Saved data entries
= Beginning of Section =
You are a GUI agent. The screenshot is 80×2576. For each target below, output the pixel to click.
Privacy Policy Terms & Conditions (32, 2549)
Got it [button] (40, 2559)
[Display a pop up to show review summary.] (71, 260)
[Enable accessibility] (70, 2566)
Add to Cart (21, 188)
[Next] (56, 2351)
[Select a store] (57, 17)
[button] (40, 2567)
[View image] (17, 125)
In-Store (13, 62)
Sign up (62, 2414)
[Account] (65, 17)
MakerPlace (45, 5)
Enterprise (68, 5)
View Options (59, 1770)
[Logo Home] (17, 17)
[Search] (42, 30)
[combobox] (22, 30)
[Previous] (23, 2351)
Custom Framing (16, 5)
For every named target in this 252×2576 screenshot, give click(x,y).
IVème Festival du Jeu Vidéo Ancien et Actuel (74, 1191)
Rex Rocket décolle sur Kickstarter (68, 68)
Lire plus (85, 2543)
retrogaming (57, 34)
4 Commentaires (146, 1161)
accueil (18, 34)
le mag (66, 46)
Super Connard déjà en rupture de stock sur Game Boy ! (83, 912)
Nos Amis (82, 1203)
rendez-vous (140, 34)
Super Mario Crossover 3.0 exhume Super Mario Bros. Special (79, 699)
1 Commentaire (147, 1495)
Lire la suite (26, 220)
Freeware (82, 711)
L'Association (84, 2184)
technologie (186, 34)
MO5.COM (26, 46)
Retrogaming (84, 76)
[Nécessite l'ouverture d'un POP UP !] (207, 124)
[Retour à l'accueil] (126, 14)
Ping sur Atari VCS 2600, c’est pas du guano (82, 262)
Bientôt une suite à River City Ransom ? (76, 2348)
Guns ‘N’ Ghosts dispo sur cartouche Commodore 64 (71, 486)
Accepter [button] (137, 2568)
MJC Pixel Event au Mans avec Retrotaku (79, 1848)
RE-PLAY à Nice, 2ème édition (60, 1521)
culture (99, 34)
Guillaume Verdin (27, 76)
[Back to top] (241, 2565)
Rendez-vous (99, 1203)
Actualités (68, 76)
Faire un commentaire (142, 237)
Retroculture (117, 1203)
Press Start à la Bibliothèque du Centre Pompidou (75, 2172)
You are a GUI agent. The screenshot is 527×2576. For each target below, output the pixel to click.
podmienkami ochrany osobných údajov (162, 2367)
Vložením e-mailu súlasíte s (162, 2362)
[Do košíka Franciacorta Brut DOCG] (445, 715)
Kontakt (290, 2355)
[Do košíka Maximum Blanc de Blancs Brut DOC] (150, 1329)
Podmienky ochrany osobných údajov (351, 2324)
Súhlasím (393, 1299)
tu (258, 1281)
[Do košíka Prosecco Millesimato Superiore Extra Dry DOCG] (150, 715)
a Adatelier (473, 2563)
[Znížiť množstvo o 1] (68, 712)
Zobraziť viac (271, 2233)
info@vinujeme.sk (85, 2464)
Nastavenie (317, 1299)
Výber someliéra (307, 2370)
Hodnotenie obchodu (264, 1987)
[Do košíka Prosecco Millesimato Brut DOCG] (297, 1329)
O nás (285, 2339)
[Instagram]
= End of Section =
§ **Task description**
The string "ochrany" appears on some lines of the data; count those lines and report only how many there are.

§ **Answer**
2